(Target position records)
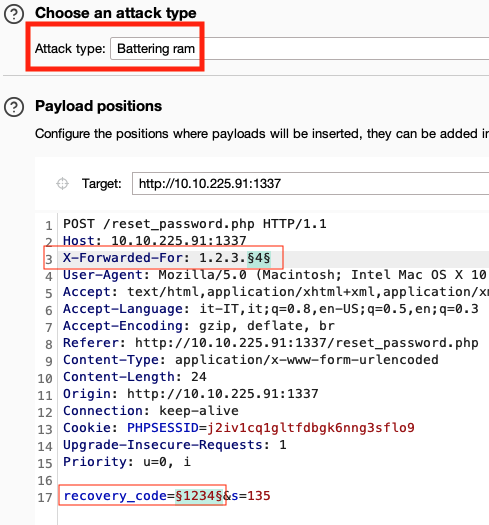The width and height of the screenshot is (489, 525).
Task: Edit the Target URL field
Action: pyautogui.click(x=310, y=183)
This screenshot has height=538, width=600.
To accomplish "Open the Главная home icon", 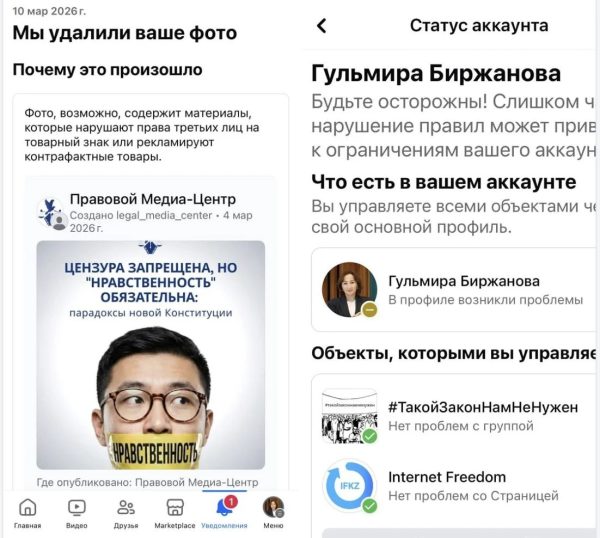I will click(28, 507).
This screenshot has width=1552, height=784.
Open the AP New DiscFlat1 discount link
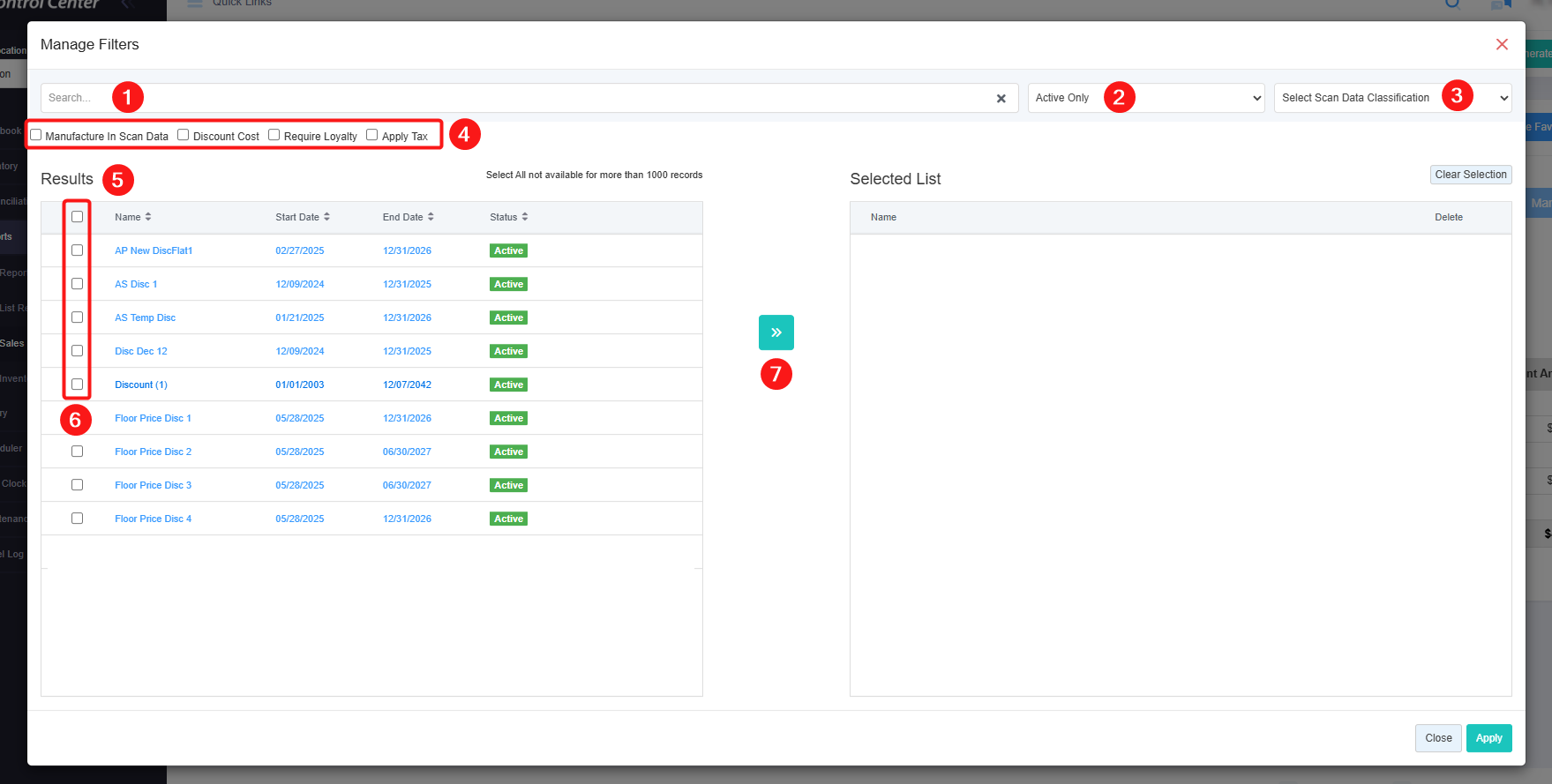154,250
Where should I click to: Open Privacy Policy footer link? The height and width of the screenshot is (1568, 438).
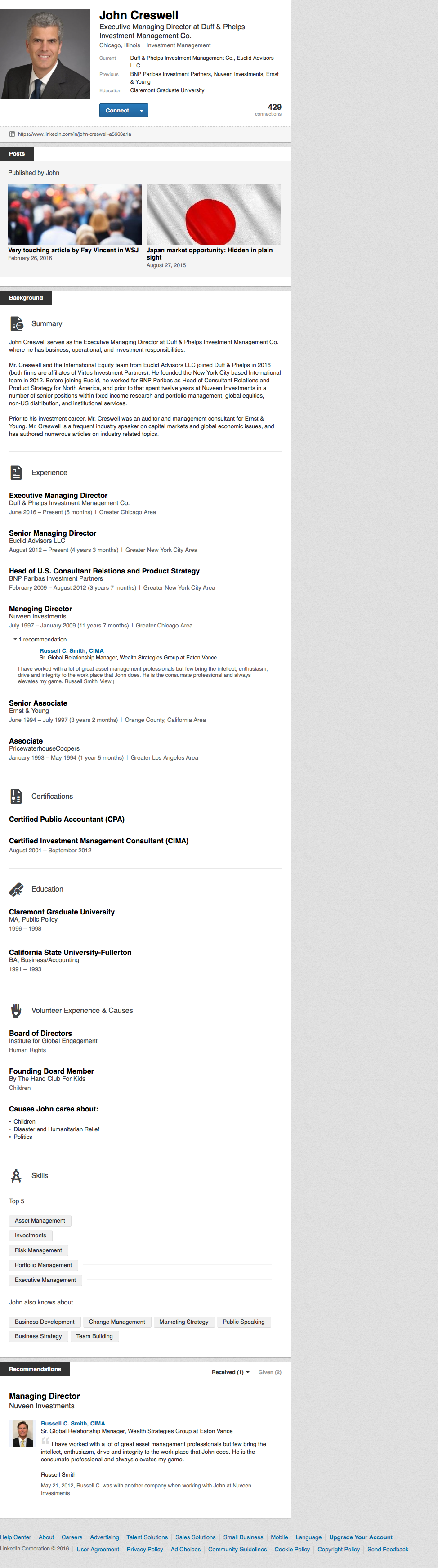coord(145,1549)
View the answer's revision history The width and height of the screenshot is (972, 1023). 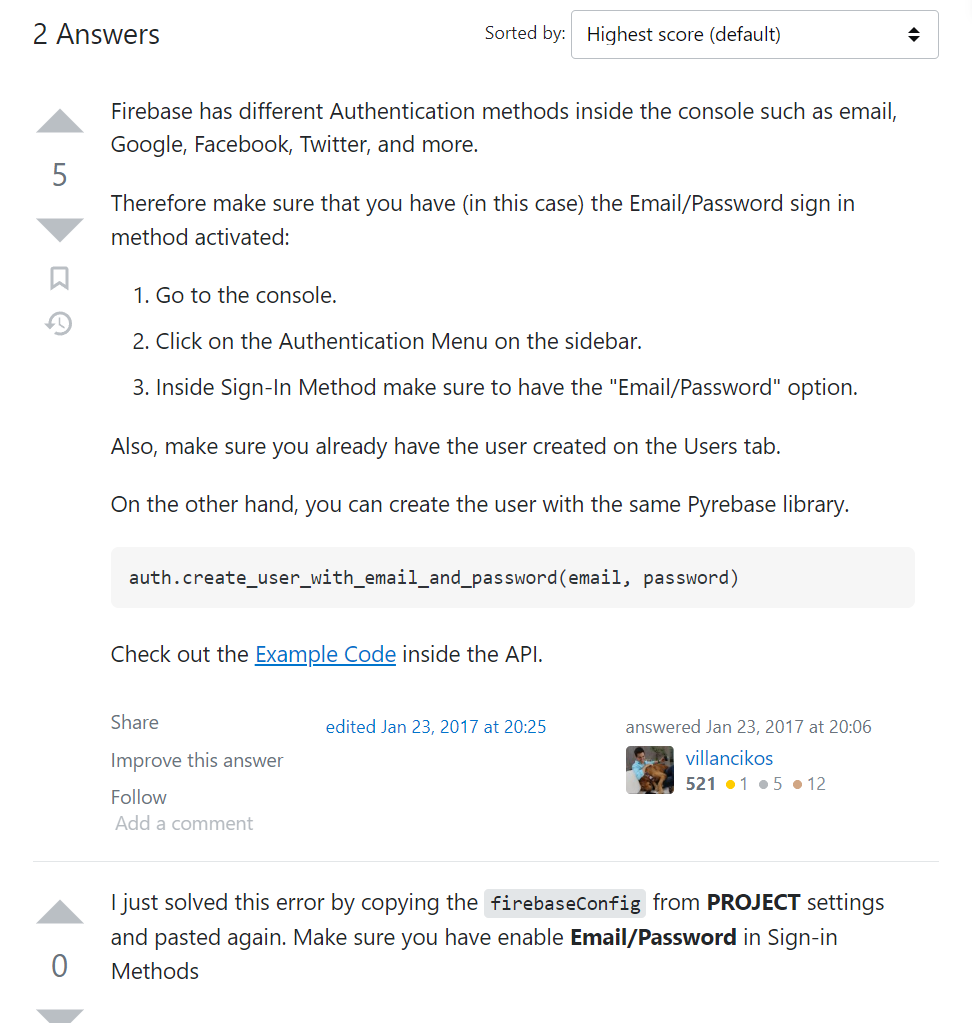tap(59, 324)
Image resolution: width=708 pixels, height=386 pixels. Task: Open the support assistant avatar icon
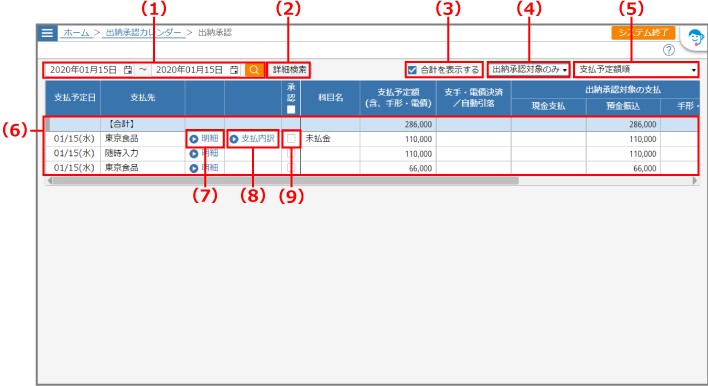pos(695,37)
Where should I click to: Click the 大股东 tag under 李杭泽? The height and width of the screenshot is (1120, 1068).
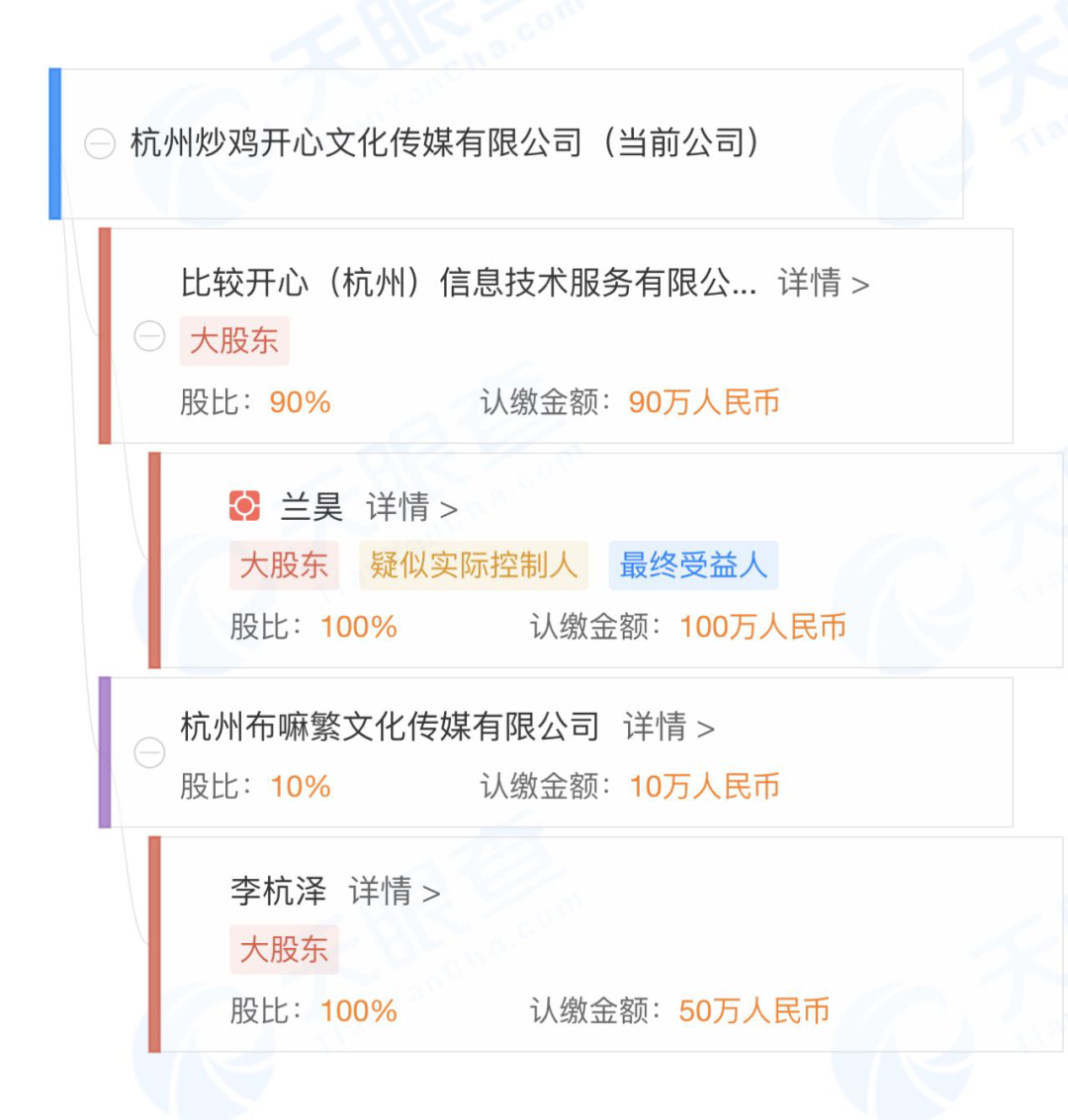click(284, 950)
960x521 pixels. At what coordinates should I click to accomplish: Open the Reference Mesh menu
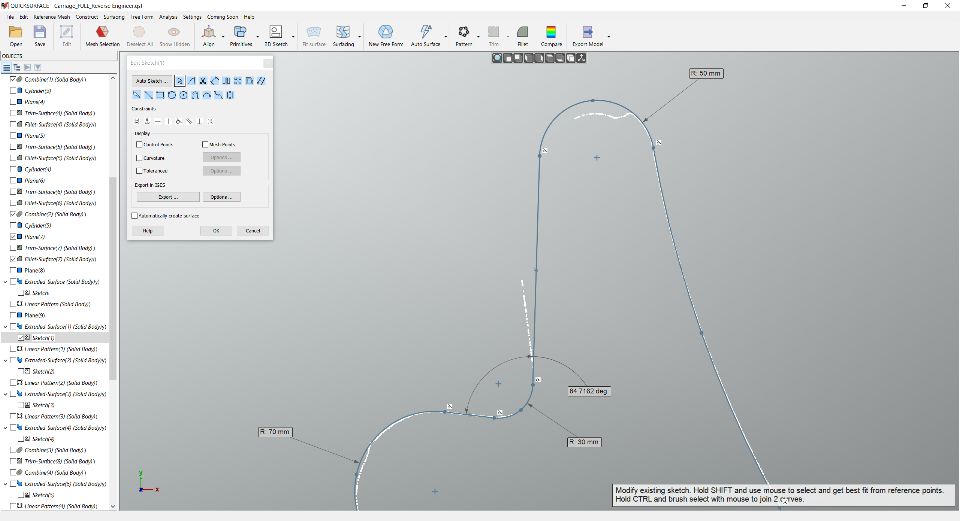(51, 17)
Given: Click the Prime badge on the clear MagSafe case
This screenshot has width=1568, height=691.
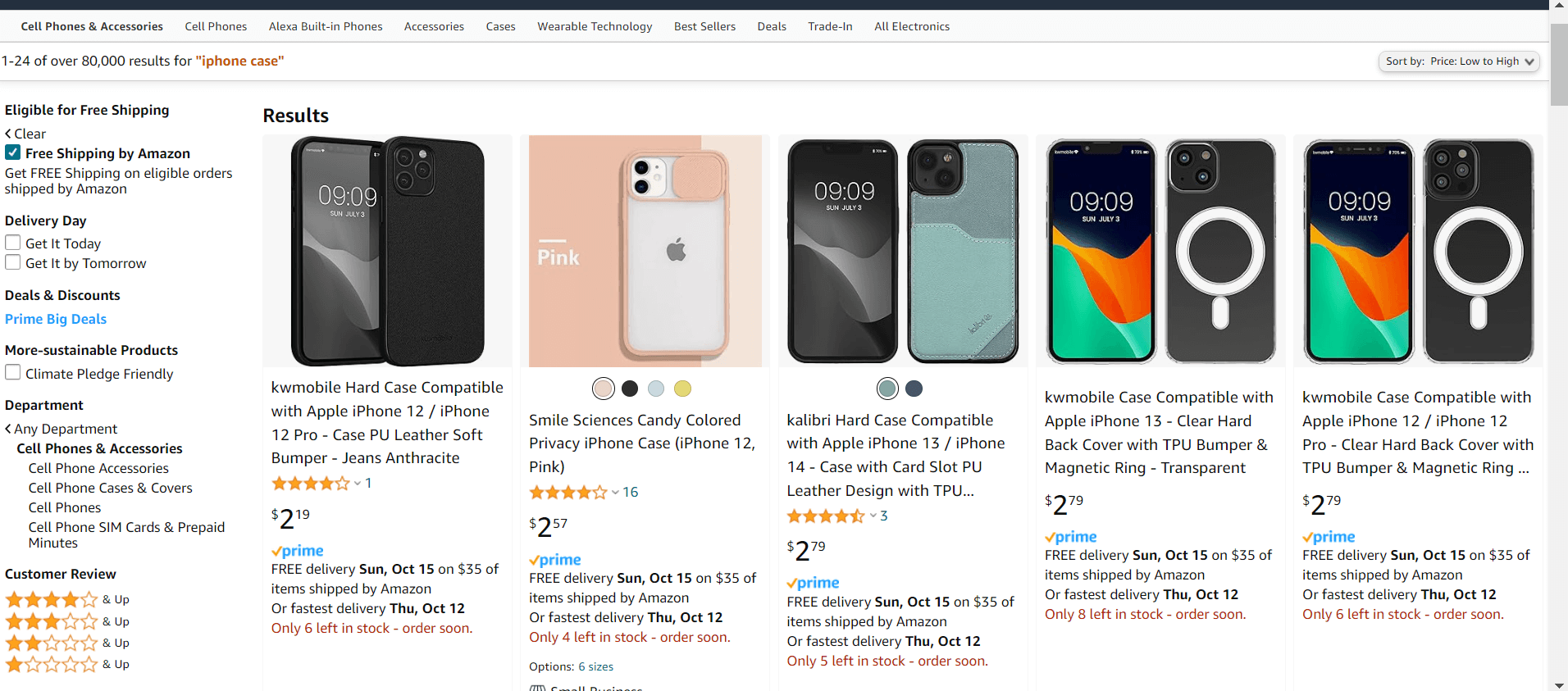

*SET TASK*
Copy the records word for word, starting at the line with "Image resolution: width=708" and continuing through the end of the records. Leave the pictures out.

*SOLUTION FOR THIS PROBLEM*
Image resolution: width=708 pixels, height=386 pixels. Task: Open the support assistant avatar icon
pos(695,37)
Where should I click to: Click the 大股东 tag under 李杭泽? The height and width of the screenshot is (1120, 1068).
click(284, 950)
960x521 pixels. At what coordinates should I click to accomplish: Open the Reference Mesh menu
(51, 17)
Given: Click the Prime badge on the clear MagSafe case
This screenshot has width=1568, height=691.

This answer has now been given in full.